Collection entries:
┌──

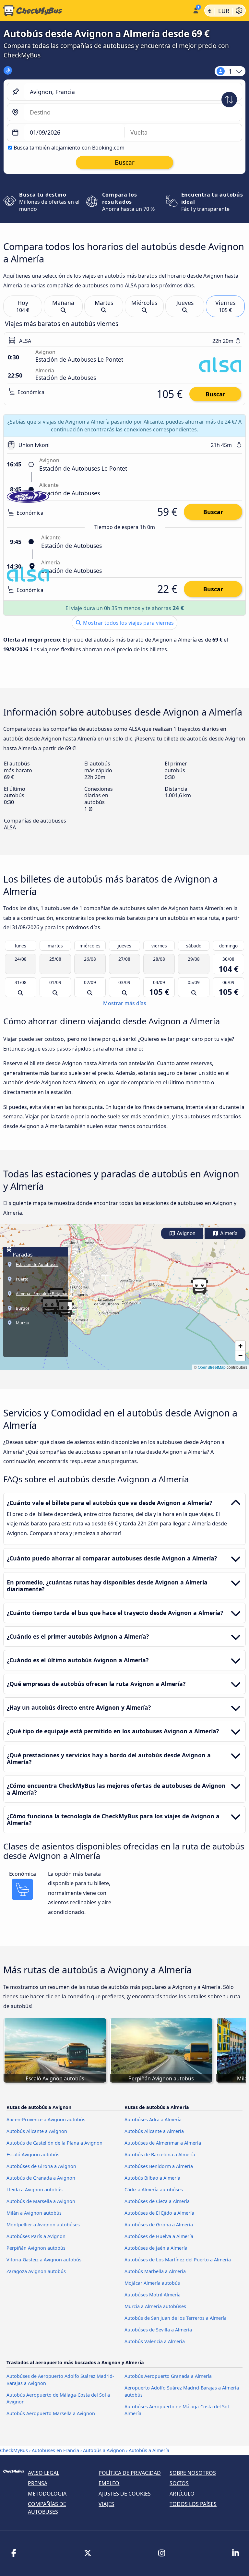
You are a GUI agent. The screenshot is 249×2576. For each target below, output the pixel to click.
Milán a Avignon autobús (34, 2213)
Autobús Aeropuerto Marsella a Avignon (50, 2413)
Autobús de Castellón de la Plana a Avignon (54, 2143)
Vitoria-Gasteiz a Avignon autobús (43, 2260)
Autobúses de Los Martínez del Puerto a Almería (177, 2260)
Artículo (182, 2493)
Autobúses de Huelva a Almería (158, 2236)
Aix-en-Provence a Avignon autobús (45, 2119)
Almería (228, 1233)
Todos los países (193, 2504)
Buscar (215, 394)
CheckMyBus (14, 2450)
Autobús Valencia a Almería (154, 2341)
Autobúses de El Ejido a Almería (159, 2213)
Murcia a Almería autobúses (155, 2306)
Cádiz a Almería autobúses (153, 2189)
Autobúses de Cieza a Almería (157, 2201)
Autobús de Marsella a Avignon (40, 2201)
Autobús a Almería (149, 2450)
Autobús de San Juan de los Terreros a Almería (175, 2318)
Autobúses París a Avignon (35, 2236)
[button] (199, 1286)
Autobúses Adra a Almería (153, 2119)
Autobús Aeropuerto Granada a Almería (168, 2376)
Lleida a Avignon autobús (34, 2189)
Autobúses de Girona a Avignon (41, 2166)
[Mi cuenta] (195, 10)
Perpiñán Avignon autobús (35, 2248)
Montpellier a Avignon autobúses (43, 2224)
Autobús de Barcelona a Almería (159, 2154)
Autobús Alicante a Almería (154, 2131)
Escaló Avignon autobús (32, 2154)
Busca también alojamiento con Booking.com (69, 147)
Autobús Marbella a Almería (155, 2271)
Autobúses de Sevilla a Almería (158, 2330)
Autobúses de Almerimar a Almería (162, 2143)
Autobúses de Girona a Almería (158, 2224)
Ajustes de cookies (125, 2493)
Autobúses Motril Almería (152, 2295)
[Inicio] (95, 10)
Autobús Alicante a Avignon (36, 2131)
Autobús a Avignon (104, 2450)
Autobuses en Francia (55, 2450)
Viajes (106, 2504)
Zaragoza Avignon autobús (36, 2271)
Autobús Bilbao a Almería (152, 2178)
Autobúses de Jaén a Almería (155, 2248)
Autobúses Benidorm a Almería (158, 2166)
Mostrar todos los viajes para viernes (128, 622)
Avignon (185, 1233)
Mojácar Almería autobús (152, 2283)
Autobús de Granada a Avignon (40, 2178)
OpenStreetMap (212, 1367)
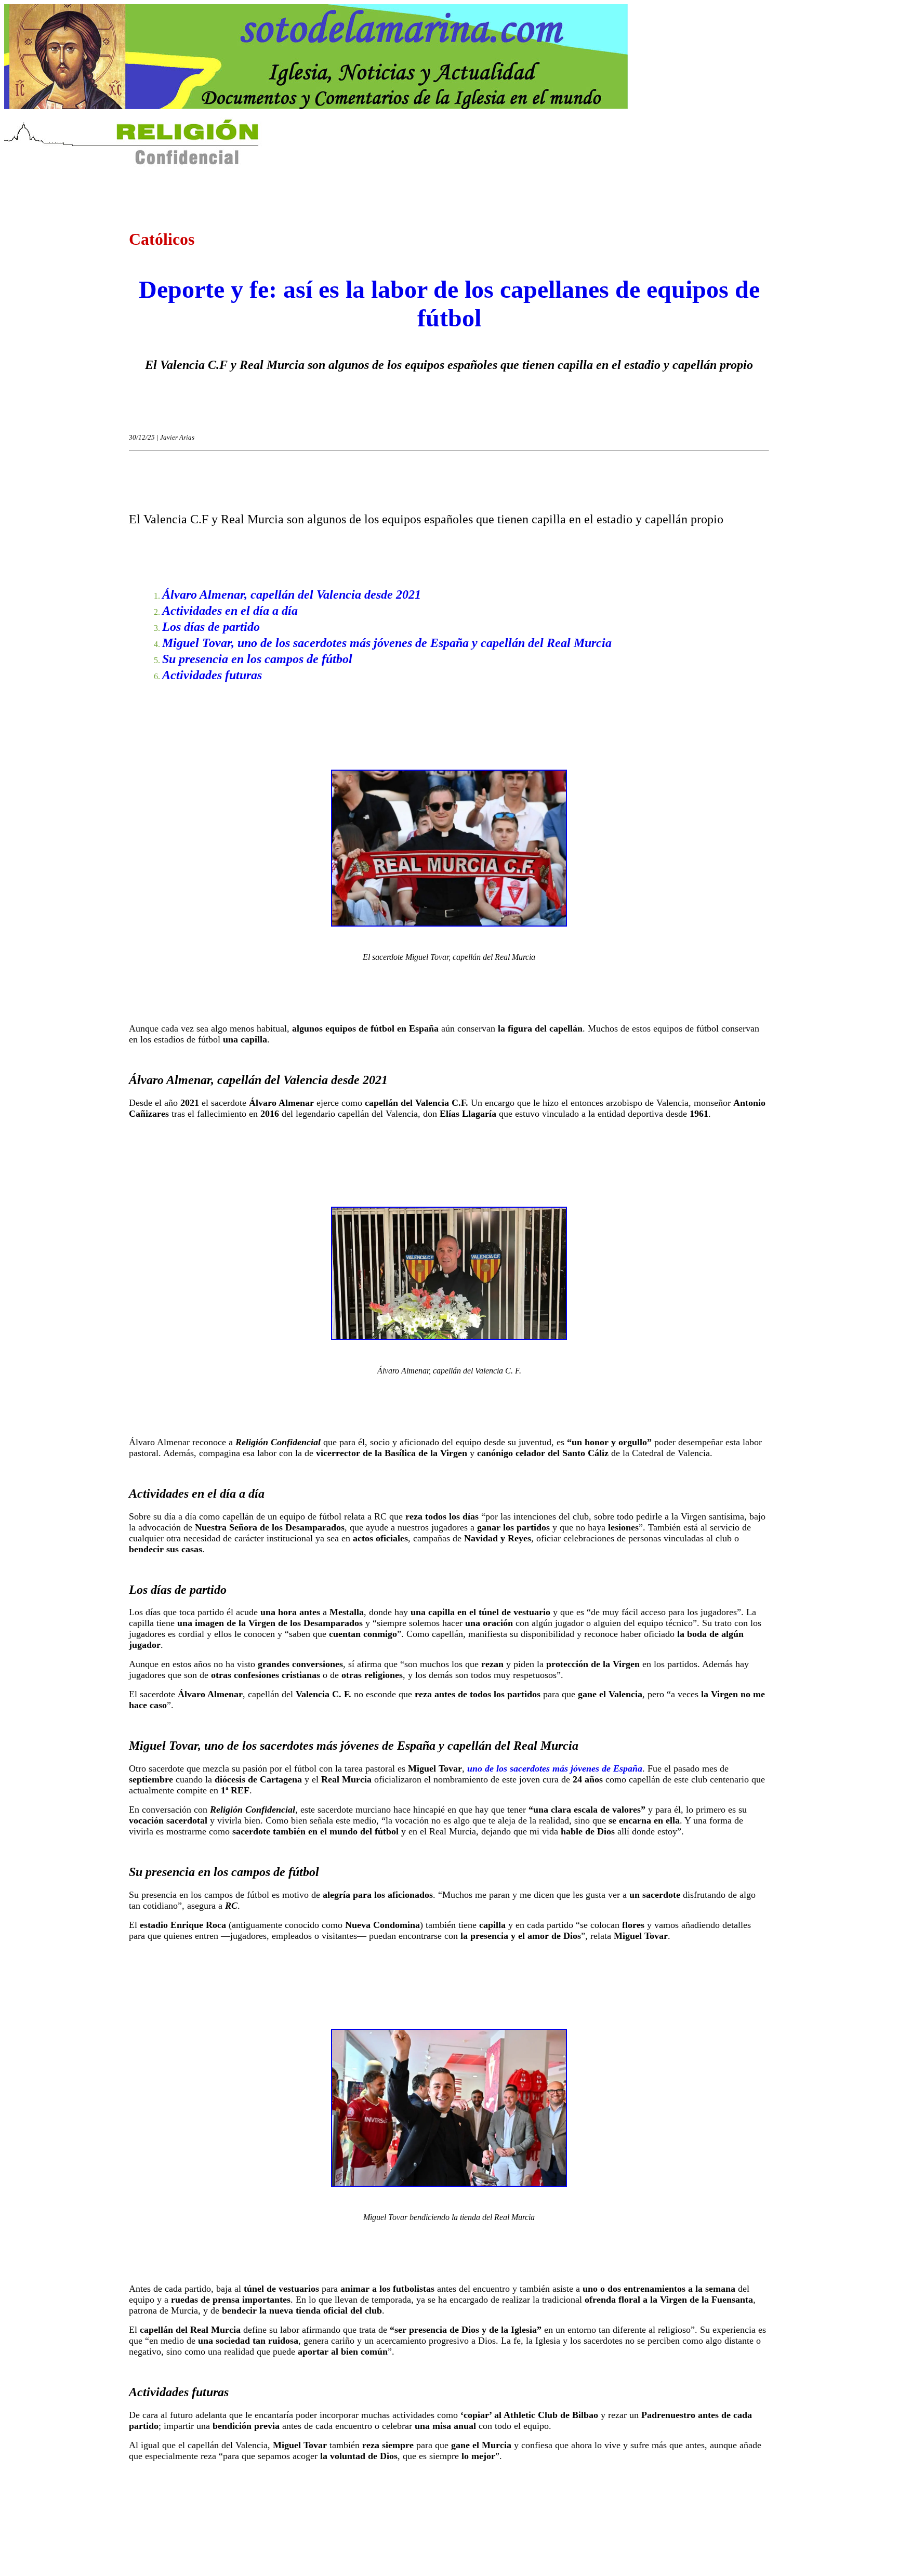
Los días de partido (211, 626)
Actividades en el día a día (230, 610)
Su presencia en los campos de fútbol (257, 659)
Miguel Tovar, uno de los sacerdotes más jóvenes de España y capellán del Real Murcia (387, 643)
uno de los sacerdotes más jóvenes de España (554, 1768)
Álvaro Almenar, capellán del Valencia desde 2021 (291, 594)
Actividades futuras (212, 675)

└──

# REQUIRED WORK
Each line in the data that holds the string "Granada" needs to be copied.

# ANSWER SECTION
Autobús Aeropuerto Granada a Almería (168, 2376)
Autobús de Granada a Avignon (40, 2178)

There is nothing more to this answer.